400k/day is wrong by a factor of two. That's not "close" by any stretch of the imagination, especially considering that 400k/day is a yearly growth rate of 2%, while 200k/day is a yeary growth rate of 1%. Those growth rates are fundamentally different when compounded.
If it's within a factor of 10 it's close to me. Again, you can't really convince me otherwise by redefining what YOU want "close" to mean.
Often wrong but never in doubt.
I am Jack9.
Everyone knows me.
Fine; we can agree to disagree on what "close" means.
But back to the original point... Why did you quote the wrong figure (400k/day) on an article that you yourself linked to?
If you say some person's weight is 400 pounds, and it's pointed out to you that no, their weight is in fact only 208 pounds, and you try to argue that 400 was "close" to 208, then you probably would only have about 1 person in a million agreeing with you. A factor of 2 is not "close", and a factor of 10 is not even remotely close. I think you're confusing logarithmic closeness with geometric closeness.
> you're confusing logarithmic closeness with geometric closeness.
Me? Now I know where your name comes from. Good luck.
Often wrong but never in doubt.
I am Jack9.
Everyone knows me.
And they shut down my shell account 15 years later citing that we can easily host our web content elsewhere. Nevermind that I'd built a web presence on non-rotting link URLs for 15 years. so yea... I paid the ACM for decades, and if i could go back in time, I would un-join, and not pay them a damn penny. Special thanks to Virginia Tech sysadmin John Edstrom for ruining it for us.
-Clio
Karma: Bad (mostly from not giving a fuck)
Blog: http://clintjcl.wordpress.com
...typically full of arrogant people that are extremely focused on academics and doesn't have much if anything that applies to the real-world programmer.
Serious, I belong to IEEE which is a lot more practical. I don't belong to IEEE's Computer Society since it is very theoretical and not very useful. However, IEEE has many many benefits which are well worth the money.
I'd love to see a proper Computer Software Engineering organization devoted to the practical every-day programmer, and not academic theories.
Truth is like the sun.

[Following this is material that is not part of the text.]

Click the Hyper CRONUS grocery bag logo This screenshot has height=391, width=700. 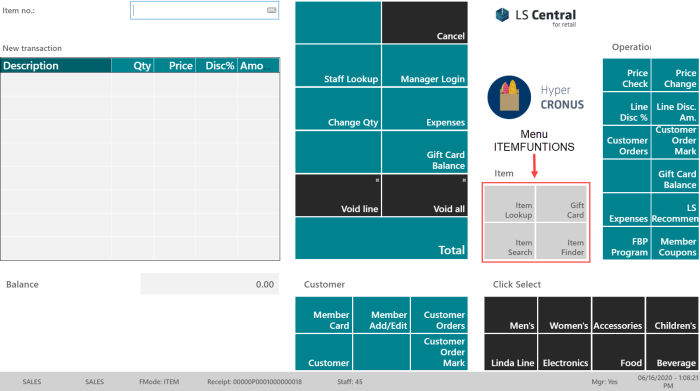click(509, 97)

You can shut it out for a time, but it ain't goin' away. - Elvis Presley (source: imdb.com)
I am a long time member of the ACM, and I've always thought the value for money was excellent. I'm not an academic and I don't go to conferences. The Safari and 24/7 Books Online subscriptions, plus the skillsoft training is where I see most of the value.

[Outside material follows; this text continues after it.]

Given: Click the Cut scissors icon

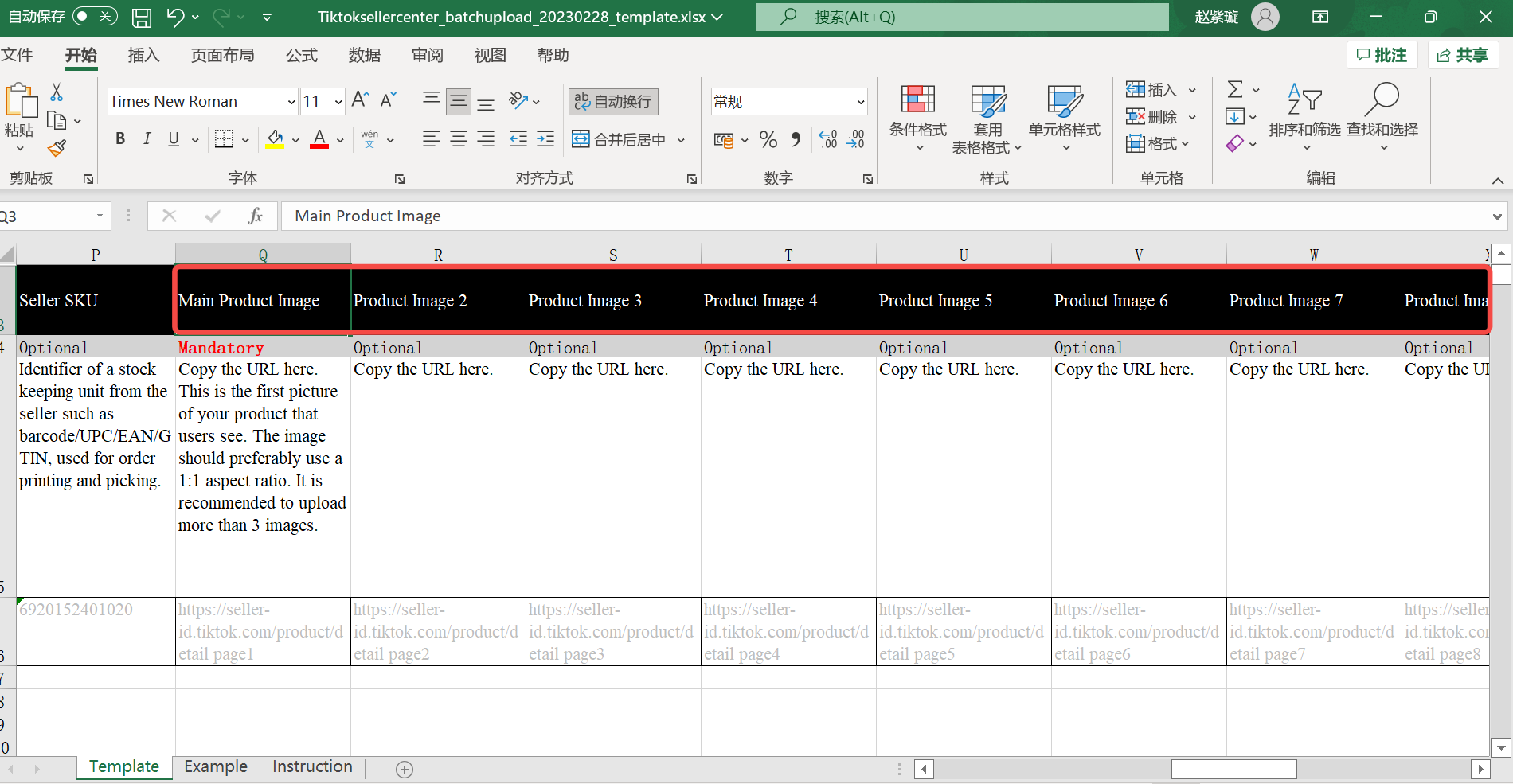Looking at the screenshot, I should 57,92.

That peaked my interest quite a bit. However, after looking into it, that gets you a custom collection from each of those book places (700 safari books online, and 500 books 24x7, and 150 morgan kaufmann and syngress books). Safari, for example, offers far more books on their cheapest plans (which includes over 200 publishers).

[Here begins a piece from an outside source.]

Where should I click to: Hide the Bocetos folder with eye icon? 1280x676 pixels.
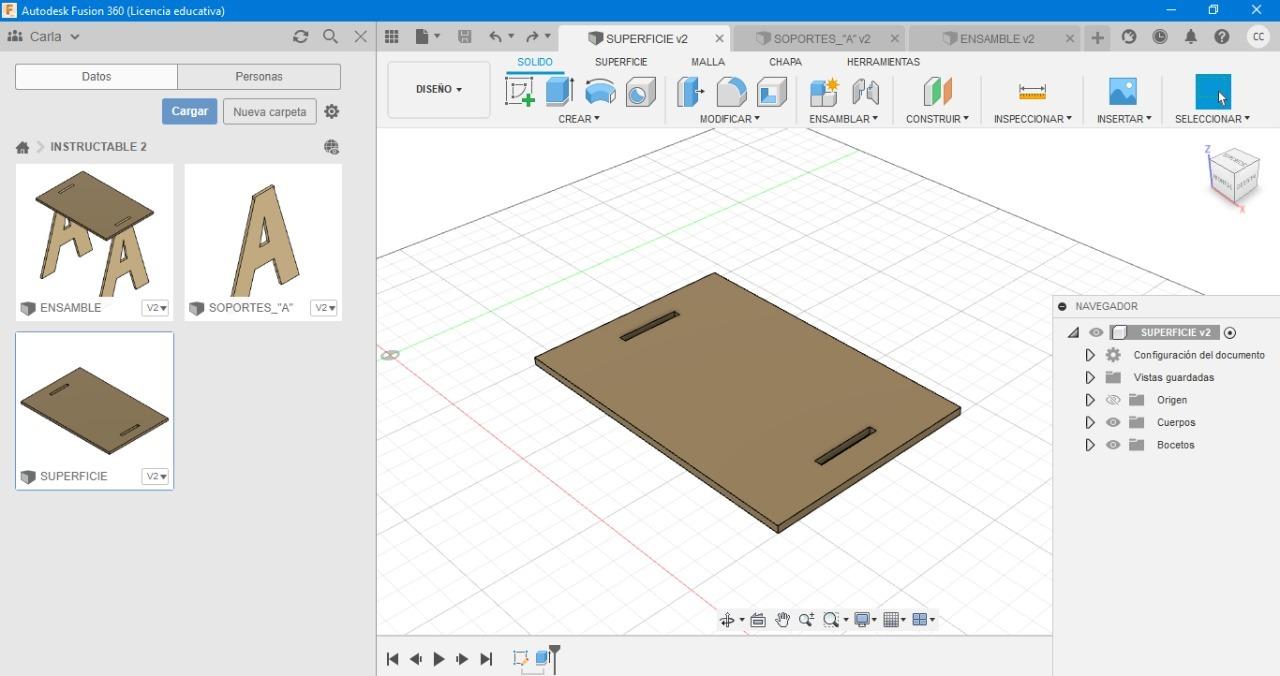(1113, 445)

ACM also offers a discounted Safari Pro upgrade: http://learning.acm.org/books/... :-) Still not a bad deal, but thought others might want to know.
The ACM price is 20% off list. The Safari Pro package is $39/month or $399/year. So you save either $93.60 or $60 a year.
If you wanted to get the Safari Pro already, then you might as well join ACM and do the pro upgrade... it's almost a wash, and you get the other ACM benefits.